В этом объяснении — ключ к роману. «Равенство Бога и личности», приравнивание героя ко Христу в стихах его и прочее подобное — отсюда. (Заметим лишь попутно, что вряд ли сам Пастернак неверно передал слова апостола, не в молитве, а в евангельском чтении звучавшие: «Ты eси Христос, Сын Бога живаго» (Мф. 16, 16): тут либо опечатка, либо след некоторого неведения Шаламова.) Пастернак переосмысляет идею Бога, держа в подсознании это «новое» Его имя. Не памятуя о том постоянно, нельзя верно сознать смысл стихотворений Живаго. Религиозная поэзия Пастернака — антропоцентрична. В том её парадокс.

Стихотворения Юрия Живаго поэзия высшей пробы. В них — безсмертие этого человека…

Безсмертие ли?

На все подобные стремления, на все заклинания безсмертия, все рассуждения о том — давно ответил, а мы вновь повторим вслед, мудрый старик Державин:

Река времён в своём стремленьи

Уносит все дела людей

И топит в пропасти забвенья

Народы, царства и царей.

И искусство не поможет:

А если что и остается

Чрез звуки лиры и трубы,

То вечности жерлом пожрется

И общей не уйдет судьбы.

Искусство должно быть принесено в жертву Создателю. Такая жертва — важнее и значительнее всех этих ценностей, всего этого ложного безсмертия.

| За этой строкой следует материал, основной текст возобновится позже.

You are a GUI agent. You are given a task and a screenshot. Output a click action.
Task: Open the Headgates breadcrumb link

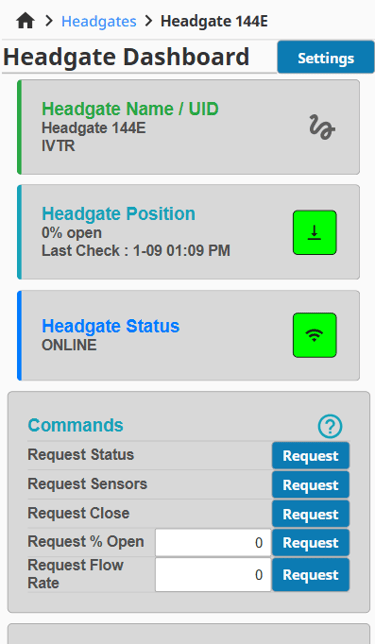[x=99, y=21]
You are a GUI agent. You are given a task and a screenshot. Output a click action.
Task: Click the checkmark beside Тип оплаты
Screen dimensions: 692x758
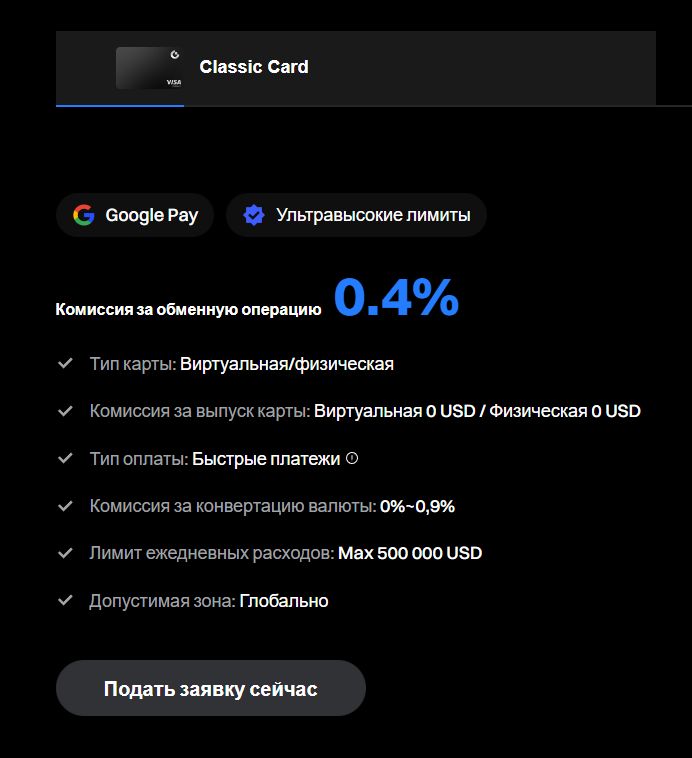[x=66, y=459]
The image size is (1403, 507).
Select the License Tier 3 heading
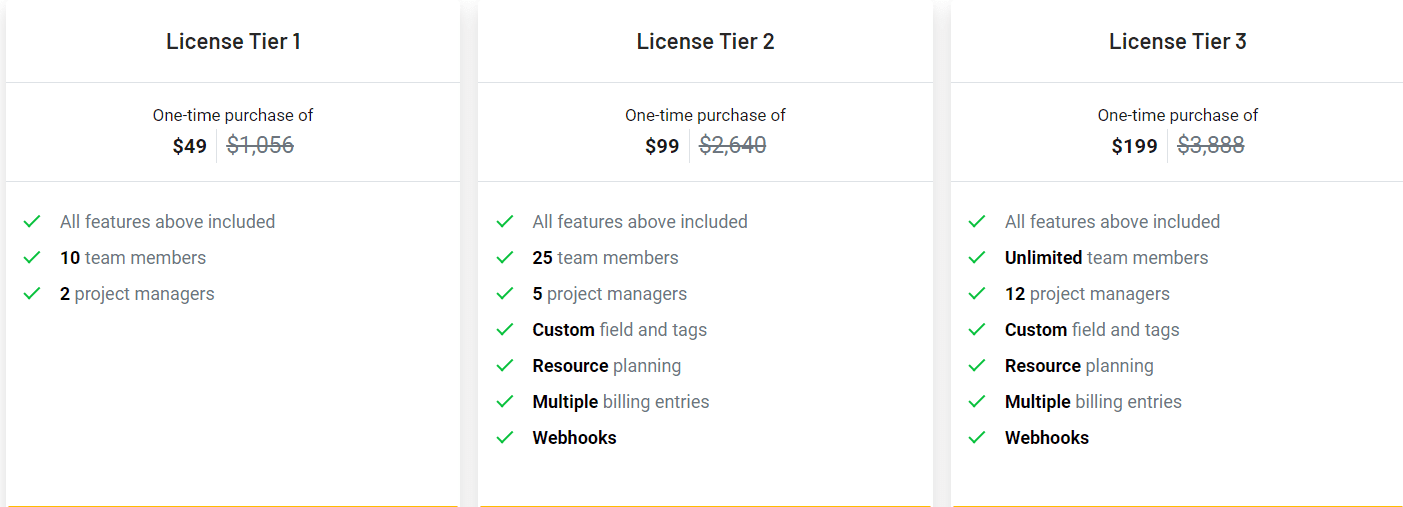1177,42
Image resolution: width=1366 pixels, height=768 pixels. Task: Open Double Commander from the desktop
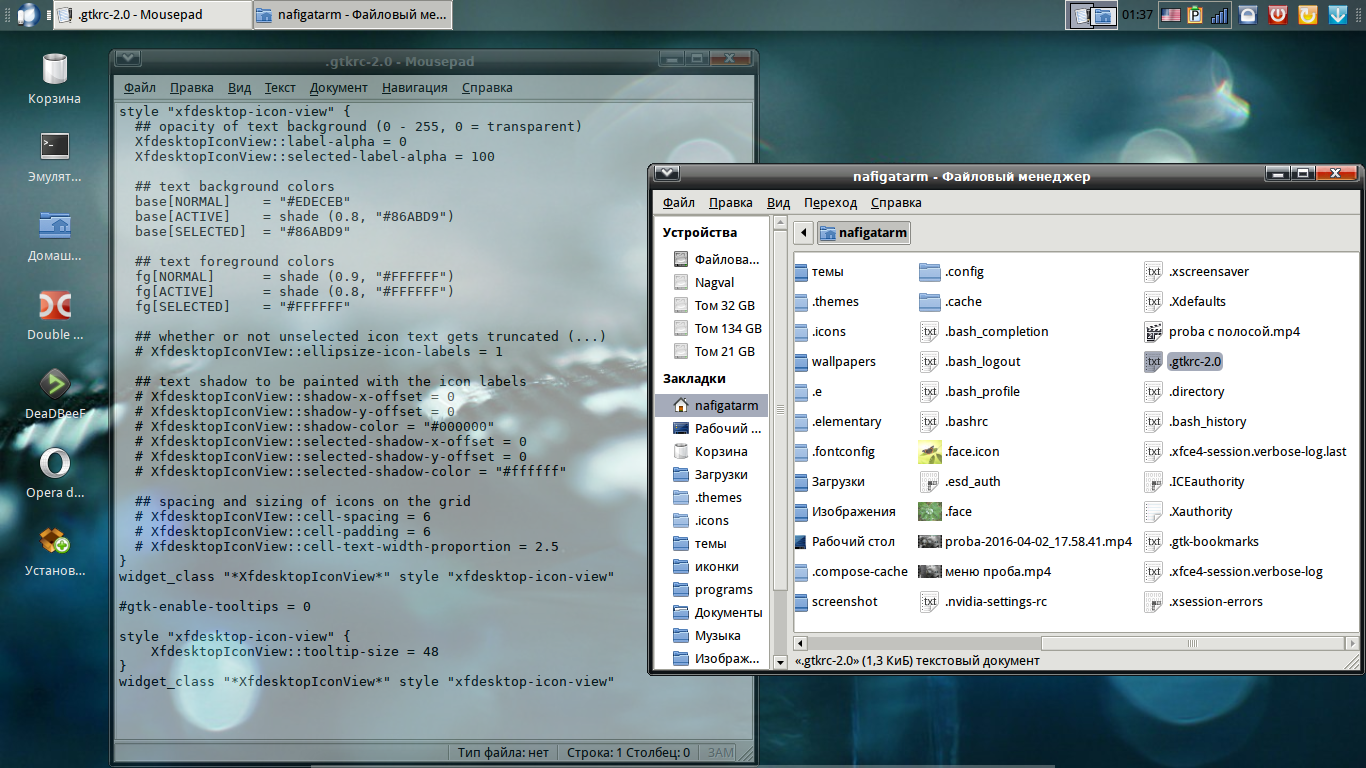tap(54, 305)
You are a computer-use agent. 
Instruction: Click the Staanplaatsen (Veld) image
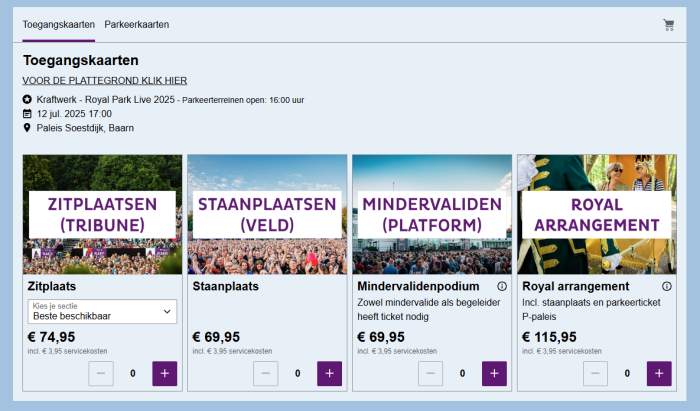tap(267, 214)
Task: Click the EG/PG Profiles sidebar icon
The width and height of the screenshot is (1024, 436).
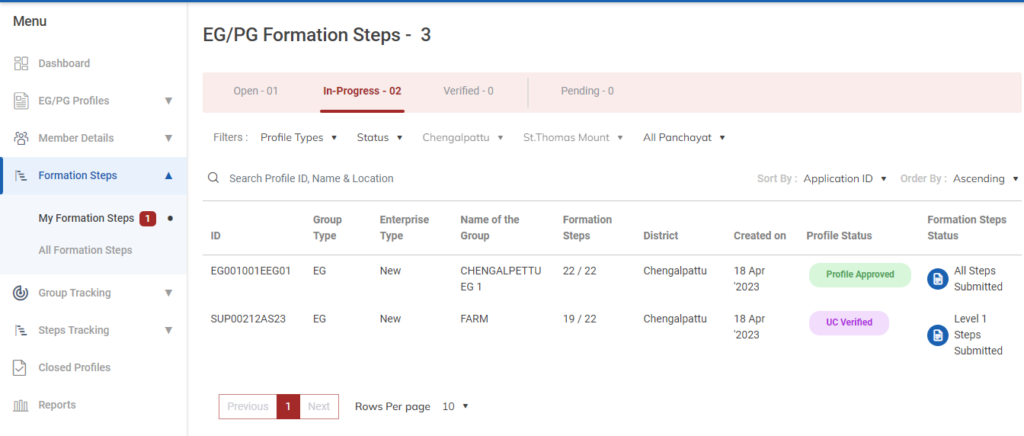Action: point(20,101)
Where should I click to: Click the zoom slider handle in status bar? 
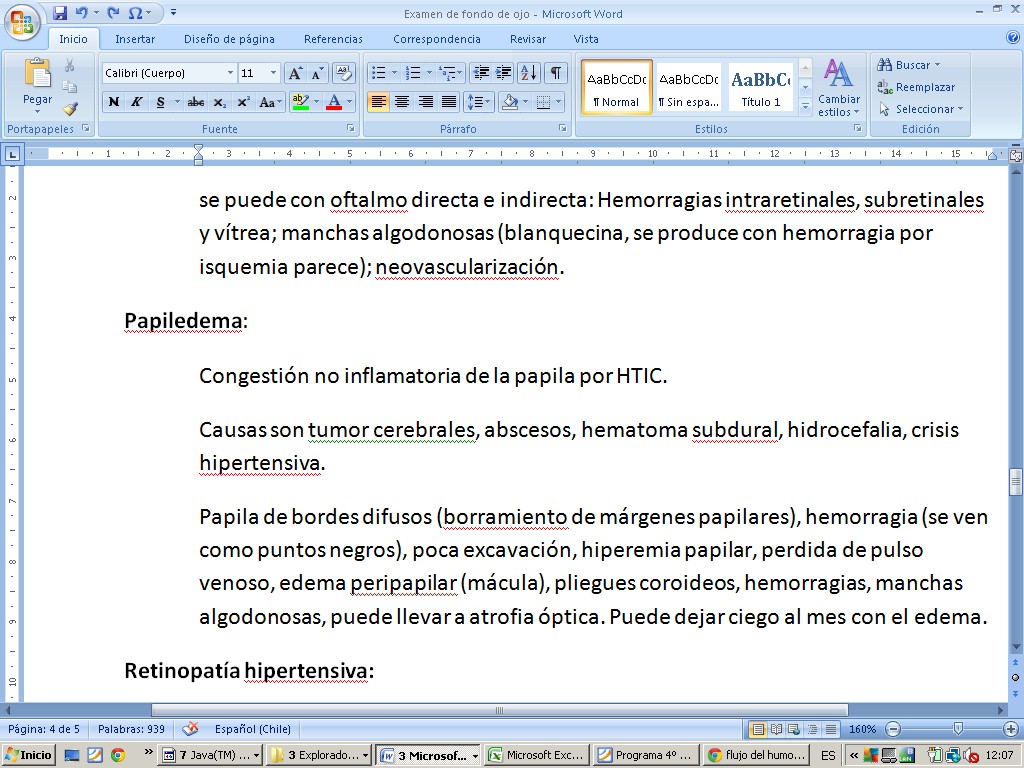[958, 729]
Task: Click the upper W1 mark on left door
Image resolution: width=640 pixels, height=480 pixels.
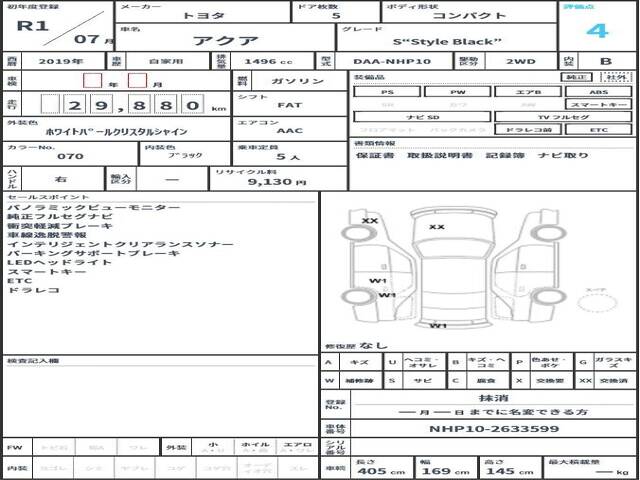Action: (x=378, y=281)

Ведь всё это «безсмертие», если вникнуть непредвзято, есть лишь пустое вожделение болезненного тщеславия — не более. Следствие недостаточной веры, если не полного её отсутствия.

Подлинное безсмертие может быть обретено только во Христе. Юрий Живаго как будто к тому устремлён: он строит цикл своих стихов с постоянной опорой на церковный годичный круг. Опора, композиционный каркас всего цикла — стихотворения, обращённые к евангельским событиям: от Рождества к Воскресению Христову. Жизнь человека, с её сомнениями и обретениями, с её бытовыми заботами, с её бытием во временах года, в природе, — совершается прежде всего в сопряжениях с жизнью Христа.